- What you need to do: Return the records word for word. Any pictures in them are not part of the copy.

- Given data:
---------------
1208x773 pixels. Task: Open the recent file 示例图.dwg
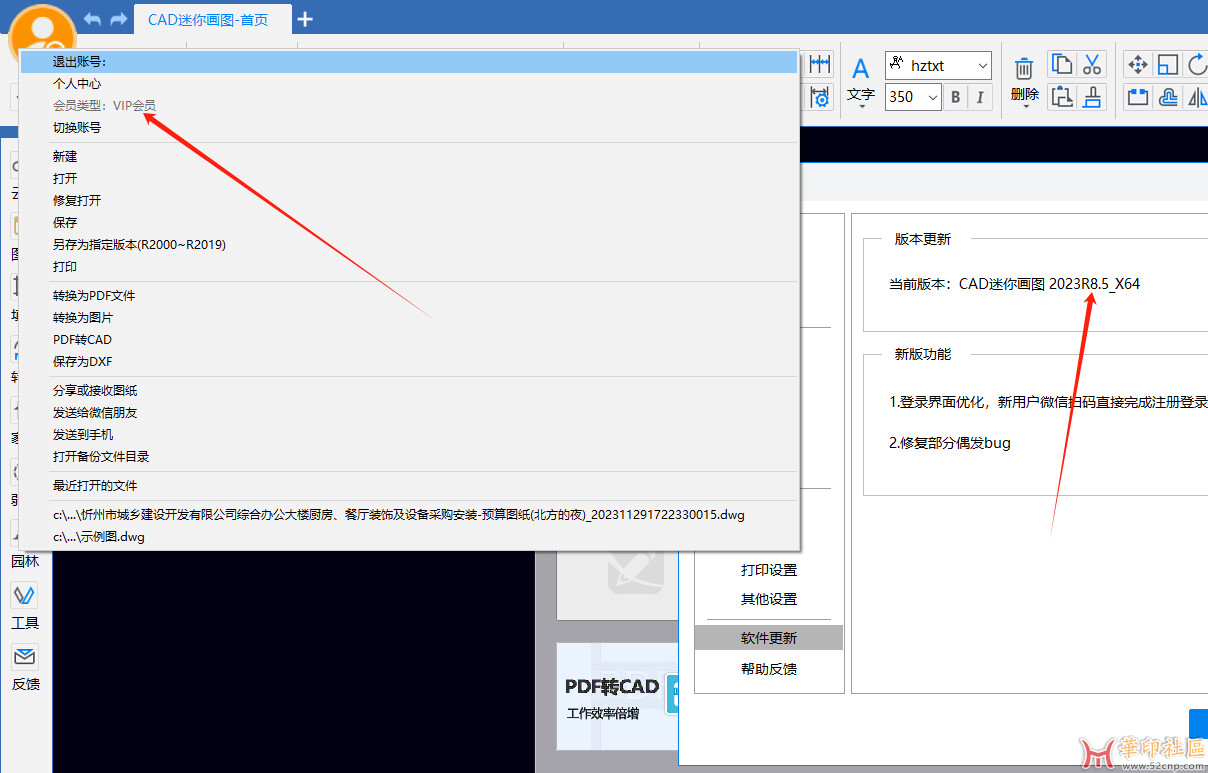pos(99,537)
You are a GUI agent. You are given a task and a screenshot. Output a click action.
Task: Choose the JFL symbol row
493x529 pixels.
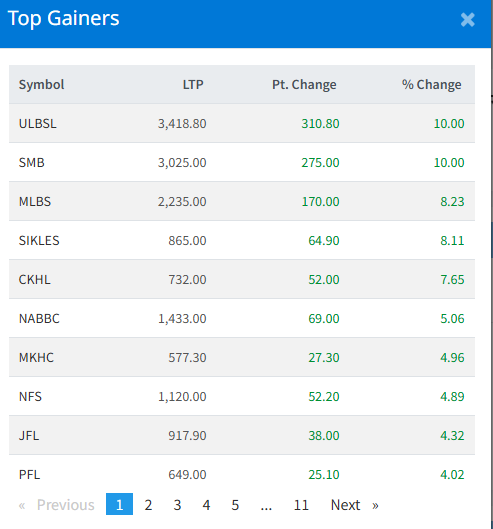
---------------
- Answer box:
1208x773 pixels. Task: Open the recent file 示例图.dwg
pos(99,537)
You are a GUI agent. You are given a task and a screenshot. Output a click action.
Task: Choose the JFL symbol row
493x529 pixels.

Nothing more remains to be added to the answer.